*Ian Rowlands hammers another nail into the h-index’s coffin by explaining how it actually brings nothing new to the table and by showing how chance determines its outcome.*

The poor old h-index has come in for a lot of criticism recently, with a flood of papers pointing to its conceptual and practical shortcomings. Is it time to bury it? Cameron Barnes, an academic at the University of New England, New South Wales thinks so, because he has just written a devastating critique for library practitioners (Barnes 2017). I strongly recommend his article to anyone hoping to advance the cause of responsible metrics.

The aim of this post is not to rehearse Cameron’s arguments – better you get them direct from the horse’s mouth. I want to pour some more petrol on the funeral pyre by approaching the topic from another angle using first principles. I hope to show that the h-index provides information that is almost completely redundant for most practical purposes, and that because of the way it is constructed, chance plays a significant role in determining its outcome.

On the face of it, it is an attractive indicator because it summarises a lot of information and it purports to tell us something about both productivity, quality and consistency.

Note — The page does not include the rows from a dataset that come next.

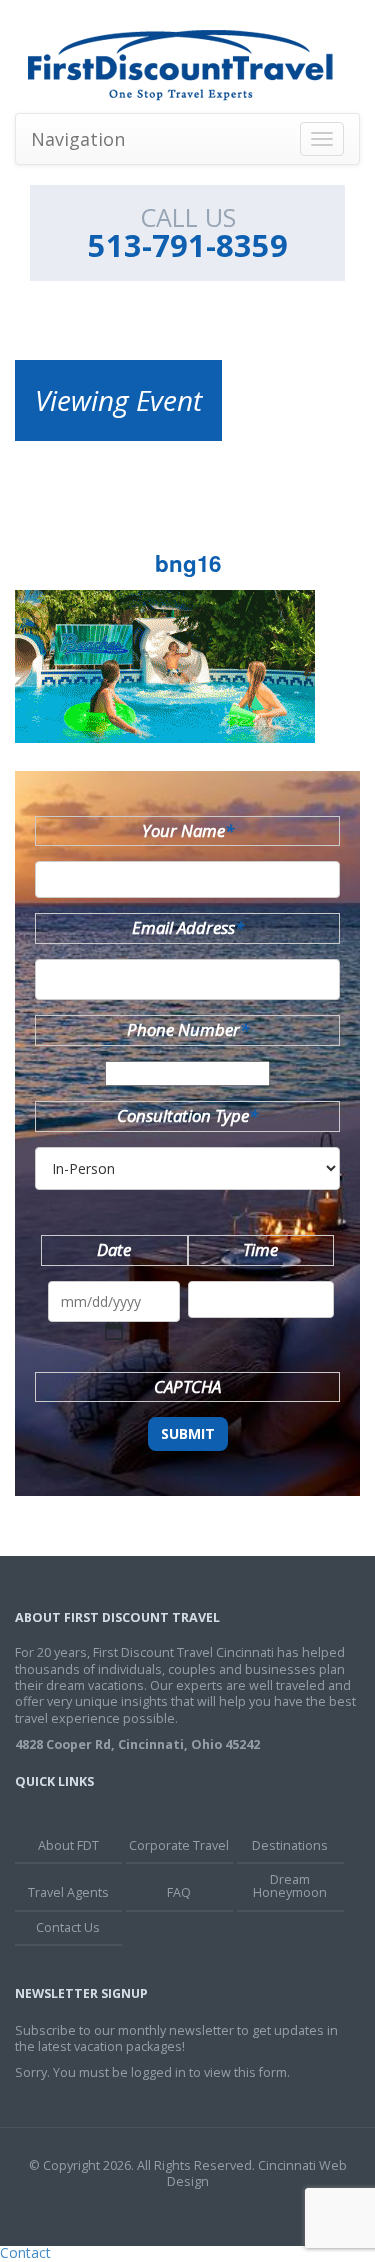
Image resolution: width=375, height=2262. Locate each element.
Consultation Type (187, 1115)
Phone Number (188, 1029)
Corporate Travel (179, 1845)
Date (114, 1249)
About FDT (68, 1845)
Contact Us (68, 1927)
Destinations (290, 1845)
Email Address (188, 927)
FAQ (179, 1892)
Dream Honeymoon (290, 1886)
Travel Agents (68, 1892)
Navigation (78, 139)
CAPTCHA (187, 1386)
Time (260, 1249)
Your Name (188, 830)
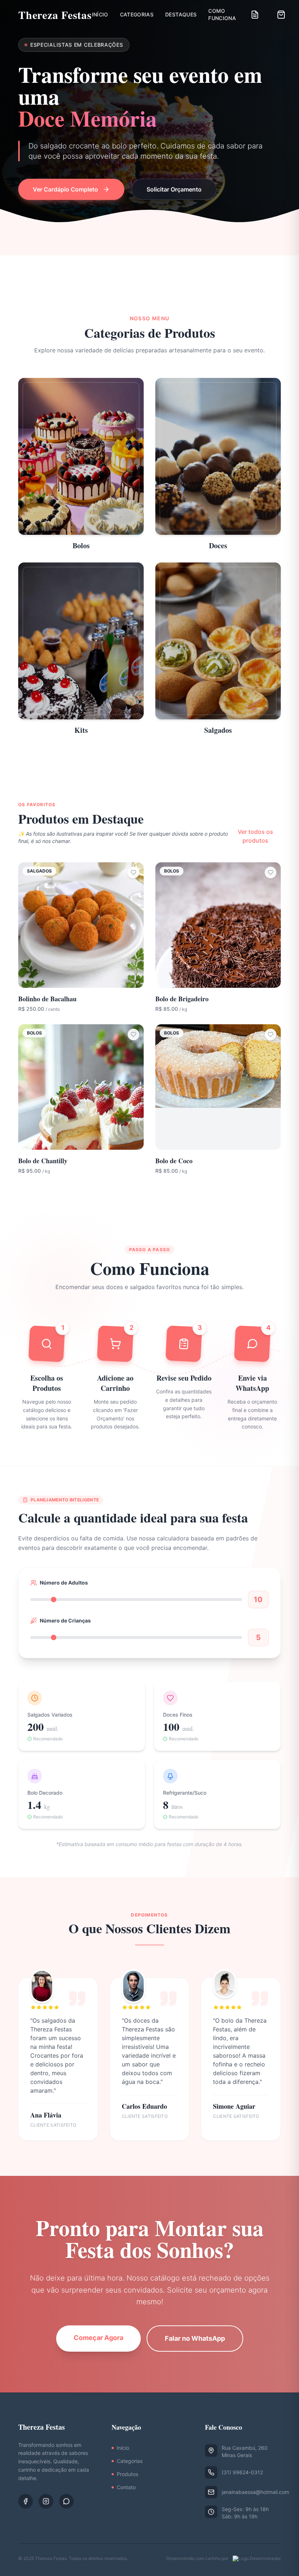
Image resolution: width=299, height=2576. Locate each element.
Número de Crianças (65, 1620)
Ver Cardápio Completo (65, 189)
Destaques (181, 14)
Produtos (127, 2474)
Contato (126, 2487)
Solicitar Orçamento (174, 189)
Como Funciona (222, 14)
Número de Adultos (64, 1582)
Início (100, 14)
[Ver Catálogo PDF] (255, 14)
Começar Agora (98, 2337)
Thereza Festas (55, 14)
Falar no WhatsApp (195, 2338)
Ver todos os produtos (255, 836)
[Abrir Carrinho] (281, 14)
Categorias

Just a quick recap: the h-index is a composite indicator based on the pattern of an author’s papers and their citations: a scientist with an h-index of ten must be able to point to ten papers cited at least ten or more times each. The index obviously cannot be larger than the total number of his or her papers and is invariably smaller, because papers vary in terms of their impact. On the face of it, it is an attractive indicator because it summarises a lot of information and it purports to tell us something about both productivity, quality and consistency.

**The h-index is redundant for most practical purposes**

Given the building blocks, it is hardly surprising that h correlates strongly with numbers of both papers and citations. This should come as no surprise, but I’m not sure that many practitioners or users realise quite how strong those relationships are, nor have they yet grasped the implications.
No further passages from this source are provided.